Why do I support the free culture movement?
Simply put, when software is free, it encourages people to tinker and learn things they may have not done otherwise due to economic factors. As software is made freely available, it will be easier for individuals to learn and likewise contribute to our workforce.
On Music, I believe that if given the opportunity people will choose to support artists. Significant inroads have been made with the iTunes music store and offering music at 99 cents a song and more recently, giving users the option of downloading DRM-free music. Bands such as Nine Inch Nails and Radiohead have released their albums freely and given users the opportunity to pay what they feel is reasonable.
The movie industry has recently reported record profits, despite claims people are pirating left and right. I prefer the experience of watching a movie at home or a friend’s house instead of a theater. Call me old, but my last experience involved a bunch of kids making the most annoying noises you can imagine and nonstop talking. More movies should be released either streaming over the web at a low cost or for free with some advertisements thrown in. The typical $10 at the door system really doesn’t work for me and I’m sure a lot of other people feel the same way.

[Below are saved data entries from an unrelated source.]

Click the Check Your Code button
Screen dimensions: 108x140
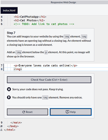tap(49, 80)
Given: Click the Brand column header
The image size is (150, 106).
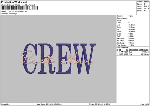Looking at the screenshot, I should coord(146,50).
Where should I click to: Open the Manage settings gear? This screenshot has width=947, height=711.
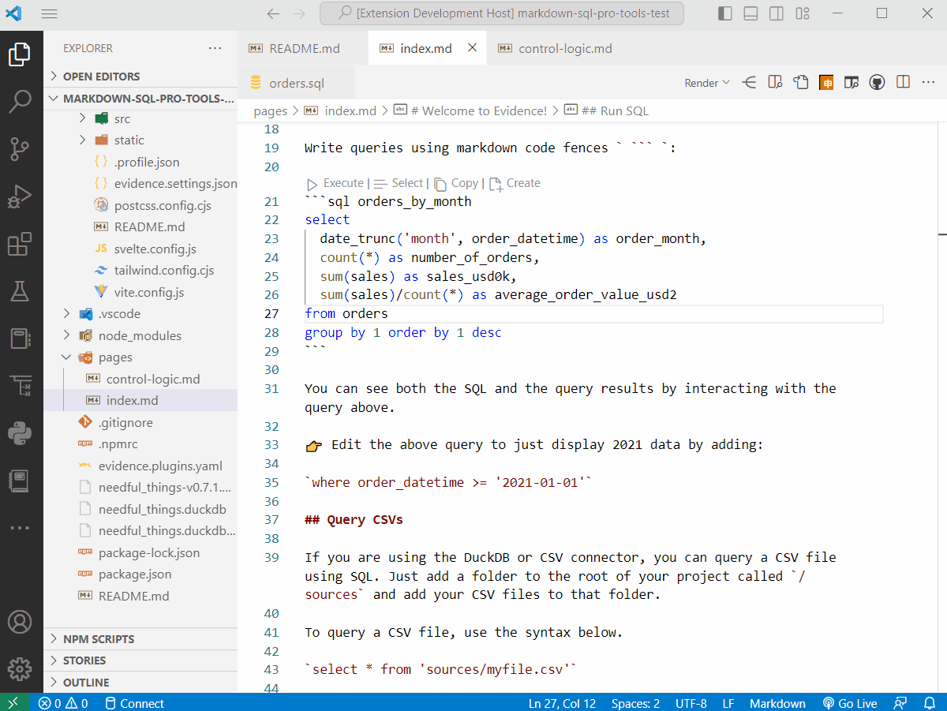click(20, 668)
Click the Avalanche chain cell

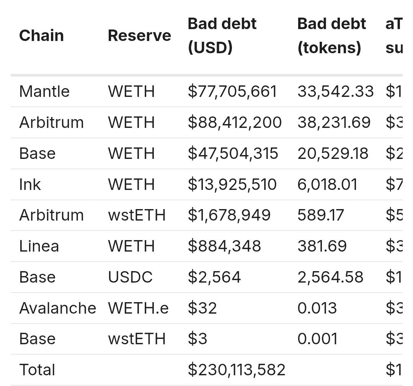tap(57, 308)
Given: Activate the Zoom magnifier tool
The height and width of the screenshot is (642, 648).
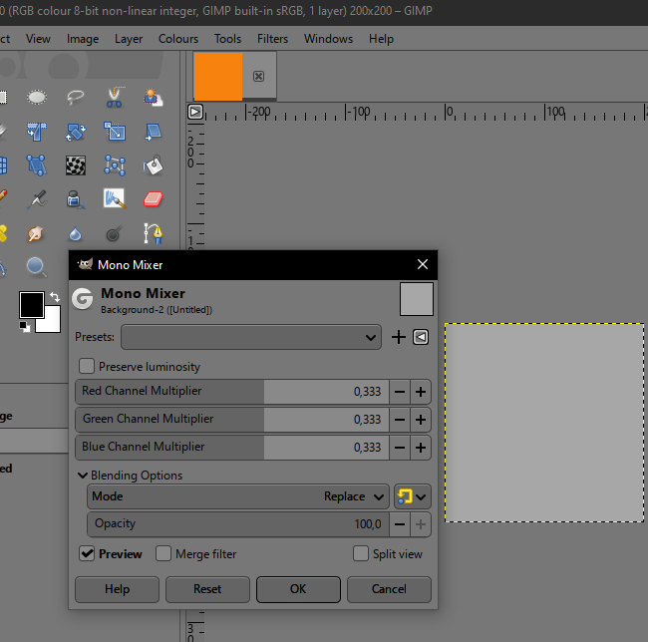Looking at the screenshot, I should [x=36, y=266].
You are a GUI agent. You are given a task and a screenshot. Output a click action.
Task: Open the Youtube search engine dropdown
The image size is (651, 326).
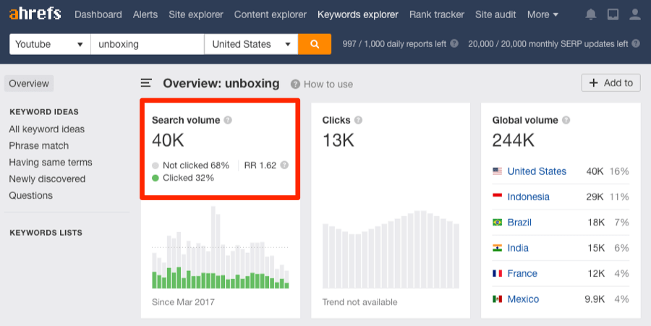(50, 44)
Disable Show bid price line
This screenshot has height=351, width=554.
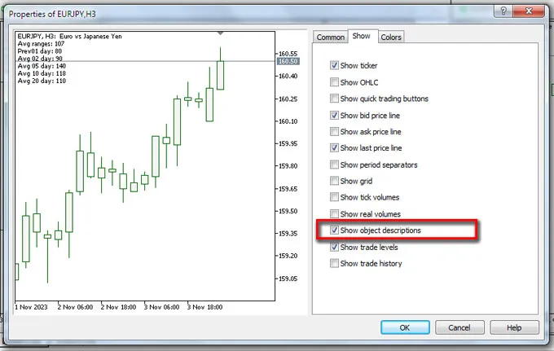click(335, 116)
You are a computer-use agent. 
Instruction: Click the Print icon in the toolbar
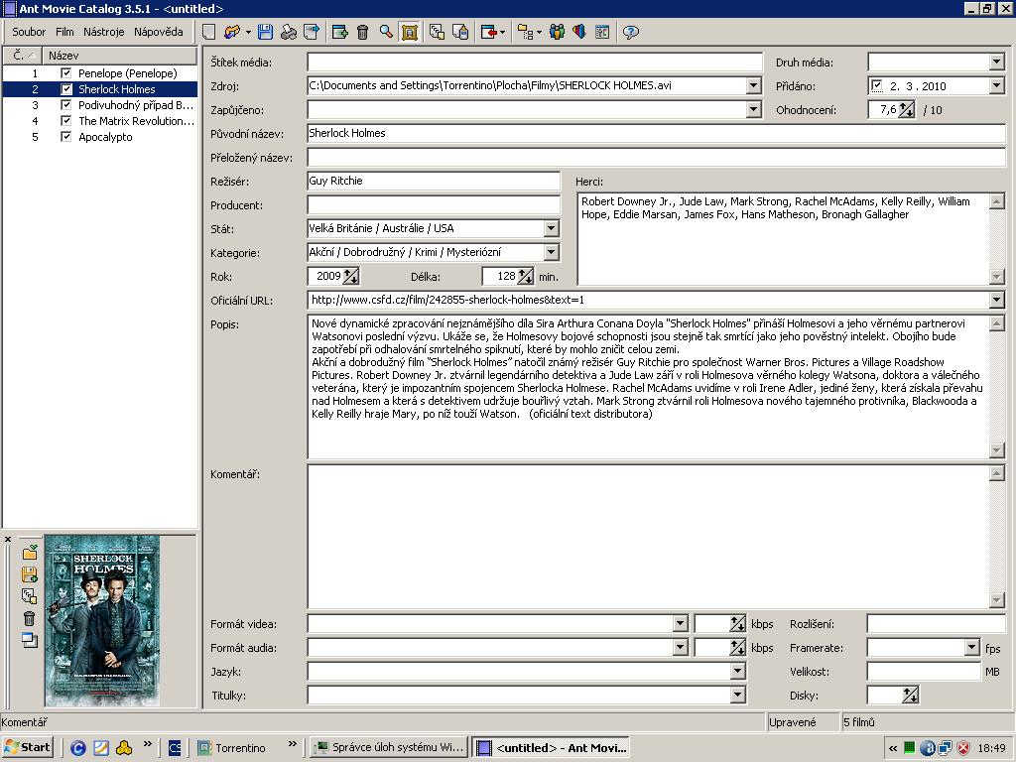(289, 33)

So back to notes on the meeting… 
Free culture is actually two different things… The group, ‘Students for free culture’ and ‘free culture’
Presenter: G Parker Higgins
Free culture @ NYU
Free culture and free software : a new environmentalism
Students for free culture
• International organization, founded in 04
• Chapter-based, has over 30 chapters in high schools and colleges across the world
The group has four primary functions
• creating resources for chapters and public
• reaching out to student sand youth
• networking with groups
• issuing advocacy on behalf of chapters
• Free Culture @ New York University – An official club with a budget, primarily holding events on campus. Most of the events are open to the public.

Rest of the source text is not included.